COLUMBIA, S.C.: Imagine you’re at a family gathering. You can see and hear everyone, but to them you’re invisible; you can’t influence the course of events. The vivid details of taste, touch, smell—the aroma of cinnamon buns, the wafting pine of the Christmas tree—are real to them, but exist for you only in your imagination.
All of this will be true, of course, for the patrons behind the fourth wall at Eugenie Carabatsos’s Pine, running at South Carolina’s Trustus Theatre Aug. 2–10. But it is also true for one of her characters. Since the car accident that claimed his life, Colin White lingers as little more than a supernatural audience member observing the continuing lives of his family and his fiancée.
But are they entirely beyond Colin’s reach? The play pivots on the answer to this question. “I find it exciting to watch ghosts onstage,” says Carabatsos. “Ghosts can connect the audience to the play.” A 2010 Wesleyan University graduate, she secured this first major production of her work as part of Trustus’s annual playwriting prize. (Playwrights Stephen Belber, Andrea Lepcio and Jon Tuttle are among the previous winners of the 24-years-running competition.)

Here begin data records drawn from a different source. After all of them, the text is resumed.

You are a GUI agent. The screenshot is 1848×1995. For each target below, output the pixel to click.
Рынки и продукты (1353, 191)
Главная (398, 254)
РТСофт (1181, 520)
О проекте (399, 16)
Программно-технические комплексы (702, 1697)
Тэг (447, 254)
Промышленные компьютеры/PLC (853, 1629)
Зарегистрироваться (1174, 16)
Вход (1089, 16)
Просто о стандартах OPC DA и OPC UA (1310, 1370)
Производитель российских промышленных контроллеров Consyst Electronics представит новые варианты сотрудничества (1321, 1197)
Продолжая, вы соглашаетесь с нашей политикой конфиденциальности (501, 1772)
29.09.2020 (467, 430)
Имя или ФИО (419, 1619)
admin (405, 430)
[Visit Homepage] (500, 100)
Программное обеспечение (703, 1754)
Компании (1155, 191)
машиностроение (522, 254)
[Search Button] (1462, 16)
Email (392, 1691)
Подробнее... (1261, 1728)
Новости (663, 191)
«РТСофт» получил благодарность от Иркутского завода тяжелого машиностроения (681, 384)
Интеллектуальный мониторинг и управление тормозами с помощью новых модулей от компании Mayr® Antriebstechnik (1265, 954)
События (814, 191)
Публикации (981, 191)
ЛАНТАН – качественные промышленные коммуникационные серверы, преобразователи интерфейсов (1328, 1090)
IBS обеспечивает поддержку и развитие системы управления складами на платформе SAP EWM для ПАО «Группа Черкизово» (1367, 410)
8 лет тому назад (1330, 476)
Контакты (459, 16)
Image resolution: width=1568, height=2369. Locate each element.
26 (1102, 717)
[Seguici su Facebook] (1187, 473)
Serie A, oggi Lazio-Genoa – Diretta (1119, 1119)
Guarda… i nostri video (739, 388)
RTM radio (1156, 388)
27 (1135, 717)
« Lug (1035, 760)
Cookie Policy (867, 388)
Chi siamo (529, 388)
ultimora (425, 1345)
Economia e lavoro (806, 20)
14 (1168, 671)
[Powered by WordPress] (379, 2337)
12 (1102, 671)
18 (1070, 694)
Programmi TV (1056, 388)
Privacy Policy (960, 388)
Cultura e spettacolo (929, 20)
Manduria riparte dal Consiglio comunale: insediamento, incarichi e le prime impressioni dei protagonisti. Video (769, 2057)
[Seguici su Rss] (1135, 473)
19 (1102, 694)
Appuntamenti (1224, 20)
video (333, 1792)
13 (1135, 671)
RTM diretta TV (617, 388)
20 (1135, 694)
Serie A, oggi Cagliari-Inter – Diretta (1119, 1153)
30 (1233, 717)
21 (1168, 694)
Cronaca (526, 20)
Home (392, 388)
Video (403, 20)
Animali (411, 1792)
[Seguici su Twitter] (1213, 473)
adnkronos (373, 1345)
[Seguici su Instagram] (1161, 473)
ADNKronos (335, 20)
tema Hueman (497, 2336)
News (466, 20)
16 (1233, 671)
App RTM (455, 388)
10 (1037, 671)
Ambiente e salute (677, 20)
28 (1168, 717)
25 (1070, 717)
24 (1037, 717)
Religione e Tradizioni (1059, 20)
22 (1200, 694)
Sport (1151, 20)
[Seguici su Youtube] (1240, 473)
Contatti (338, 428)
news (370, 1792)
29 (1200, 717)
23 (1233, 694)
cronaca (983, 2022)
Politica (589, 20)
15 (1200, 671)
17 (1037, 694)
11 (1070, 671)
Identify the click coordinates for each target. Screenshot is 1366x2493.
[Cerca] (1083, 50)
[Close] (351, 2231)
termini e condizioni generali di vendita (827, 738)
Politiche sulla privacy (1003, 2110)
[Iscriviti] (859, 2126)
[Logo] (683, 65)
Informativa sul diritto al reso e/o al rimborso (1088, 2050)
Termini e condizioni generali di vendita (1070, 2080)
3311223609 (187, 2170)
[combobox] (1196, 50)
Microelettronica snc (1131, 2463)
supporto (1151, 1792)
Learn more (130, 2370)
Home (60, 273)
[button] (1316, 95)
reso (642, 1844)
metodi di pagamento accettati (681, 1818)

Carabatsos says she learned a lot about how her play worked during a 2013 developmental staging at Orlando, Fla.’s Playwrights’ Round Table. For one thing, though Pine dwells in the shadow of death, “I learned the strength of the play really lies in its comedic moments.”
Indeed, when the sarcasm-prone White family convenes in upstate New York for the holidays, even the spectral Colin maintains his sense of humor. His sense of smell, however—that’s a loss he mourns. “I associate smell with memory,” muses Carabatsos. “I think I would miss smell a lot. It’s very emotional.”